Page extract:
┄┄┄┄┄┄┄┄┄┄┄┄┄┄┄┄┄┄┄┄
Archive
Recognized Expert Recognized Expert , Recognized Expert Recognized Expert Recognized Expert
Archive
Juniper QFX10002 Technical Overview
Mar 18, 2015

The new Juniper QFX10002 is awesome. Let me tell you about it. Juniper QFX10002

 

This blog post will focus on the new Juniper QFX10002. Everything mentioned in this blog is applicable to the larger Juniper QFX10008 and QFX10016. The only differences are port density between the different models of the QFX10000.

 

One of the first questions I'm always asked about the QFX10000 is if it's just a bunch of BRCM T2 chips. The answer is no, it's 100% Juniper silicon. The next question is if it's Juniper Trio. The answer is no, it's the new Juniper Q5 chip. For those of you who are curious, the Juniper Q5 chip got its name from being dedicated to the QFX family and each chip operates at 500Gbps full duplex. Pretty cool.

 

The new Juniper Q5 chip has been designed from the ground up to solve the difficult spine and aggregation challenges in the data center. Our customers have been demanding:

 

  • High logical scale (Host, LPM, and ACLs)
  • Feature rich encapsulations (VXLAN, MPLS, and GRE)
  • Large buffer (to handle micro-bursts, incast, and virtual buffering)

 

We're not able to get all of this functionality and scale from merchant silicon, so we simply had to design the Juniper Q5 chip in-house. However we firmly believe in a strategy of combining merchant silicon and Juniper silicon in the data center. We see that merchant silicon does very well in the top-of-rack or access layer and is complimented with Juniper silicon in the core and aggregation layers of the data center.

 

System Overview

The Juniper QFX10000 is a new family of switches that are designed for the core and aggregation in the data center. There are four models:

 

Juniper QFX10000 Family

 

The first two switches are fixed format, and the last two switches are modular chassis.

 

For now let’s just focus on the Juniper QFX10002. It's 2RU in size with 36xQSFP28 or 72xQSFP28 ports in the front. These can be used as either 40GbE or 100GbE. The Juniper QFX10002 will be right at home in the spine or aggregation of the data center. Obviously it can support either 36 or 72 top-of-rack switches, and on the assumption of 48x10GbE per access switch, that brings your total data center capacity to 3,456x10GbE with just a pair of QFX10002 spine switches. Not too bad for a little and mighty 2RU switch.
┄┄┄┄┄┄┄┄┄┄┄┄┄┄┄┄┄┄┄┄
[Excerpt from a data file]
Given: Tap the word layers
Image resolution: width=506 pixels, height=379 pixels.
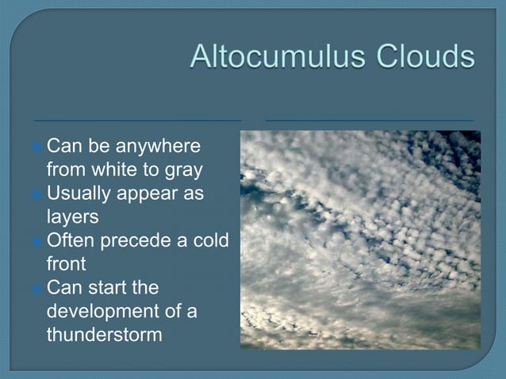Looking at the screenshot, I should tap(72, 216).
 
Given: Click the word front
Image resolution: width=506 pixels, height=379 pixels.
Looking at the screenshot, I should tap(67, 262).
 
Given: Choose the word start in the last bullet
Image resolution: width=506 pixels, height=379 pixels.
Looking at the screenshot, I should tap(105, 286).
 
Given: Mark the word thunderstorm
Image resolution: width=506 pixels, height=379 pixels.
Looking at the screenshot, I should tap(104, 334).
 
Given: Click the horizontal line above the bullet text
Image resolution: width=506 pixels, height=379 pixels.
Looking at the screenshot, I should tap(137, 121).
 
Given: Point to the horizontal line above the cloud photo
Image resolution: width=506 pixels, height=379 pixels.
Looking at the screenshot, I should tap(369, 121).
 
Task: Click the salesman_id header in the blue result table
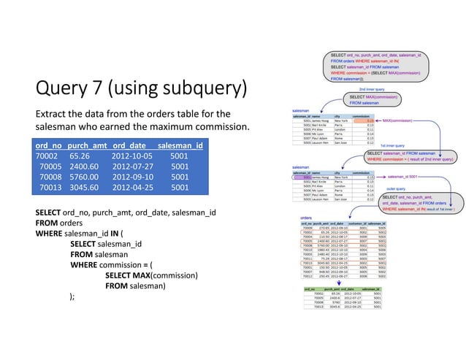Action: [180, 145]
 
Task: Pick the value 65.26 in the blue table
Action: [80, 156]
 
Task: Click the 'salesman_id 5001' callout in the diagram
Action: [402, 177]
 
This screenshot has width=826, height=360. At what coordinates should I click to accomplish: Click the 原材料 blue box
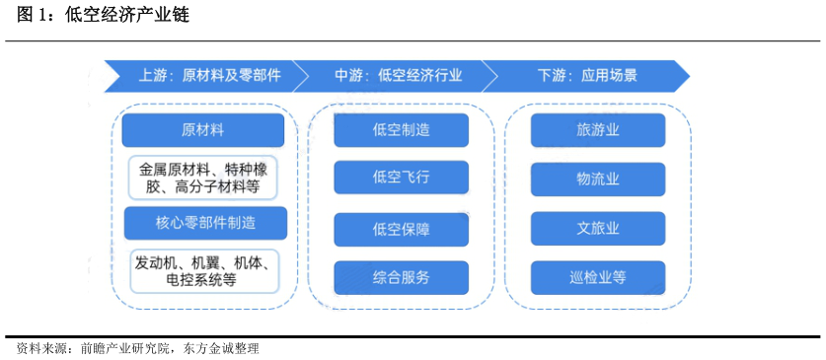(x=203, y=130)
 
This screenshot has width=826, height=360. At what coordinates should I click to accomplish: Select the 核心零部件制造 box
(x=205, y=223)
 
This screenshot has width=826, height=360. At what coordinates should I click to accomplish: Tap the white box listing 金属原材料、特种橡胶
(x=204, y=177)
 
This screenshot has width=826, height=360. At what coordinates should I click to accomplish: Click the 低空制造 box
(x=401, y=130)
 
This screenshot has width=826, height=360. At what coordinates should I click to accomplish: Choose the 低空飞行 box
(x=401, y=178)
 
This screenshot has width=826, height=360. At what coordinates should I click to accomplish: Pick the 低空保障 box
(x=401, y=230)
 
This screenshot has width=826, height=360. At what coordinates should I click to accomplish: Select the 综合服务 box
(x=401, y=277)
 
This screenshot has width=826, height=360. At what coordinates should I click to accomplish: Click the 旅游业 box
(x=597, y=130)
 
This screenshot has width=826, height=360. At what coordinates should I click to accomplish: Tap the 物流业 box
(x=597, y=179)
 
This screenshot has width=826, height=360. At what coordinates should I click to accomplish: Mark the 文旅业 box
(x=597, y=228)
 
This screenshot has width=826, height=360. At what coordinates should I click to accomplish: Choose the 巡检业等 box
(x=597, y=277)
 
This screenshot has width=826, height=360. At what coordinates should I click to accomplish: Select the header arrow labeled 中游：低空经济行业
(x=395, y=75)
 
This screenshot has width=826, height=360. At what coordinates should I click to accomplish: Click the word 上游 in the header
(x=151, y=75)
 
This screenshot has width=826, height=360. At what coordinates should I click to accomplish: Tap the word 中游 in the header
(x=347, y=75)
┄┄┄┄┄┄┄┄┄┄┄┄┄┄┄┄┄┄┄┄
Written tasks:
A: According to the QFX10002 overview, why did Juniper design the Q5 chip in-house? Answer in one to three sentences.
B: In the QFX10002 overview, at what speed does each Juniper Q5 chip operate?
You won't need the records for this work.

Expected outputs:
A: Customers were demanding high logical scale, feature-rich encapsulations, and large buffers, and Juniper could not get all of that functionality and scale from merchant silicon. It therefore had to design the Q5 chip itself.

B: Each Q5 chip operates at 500Gbps full duplex.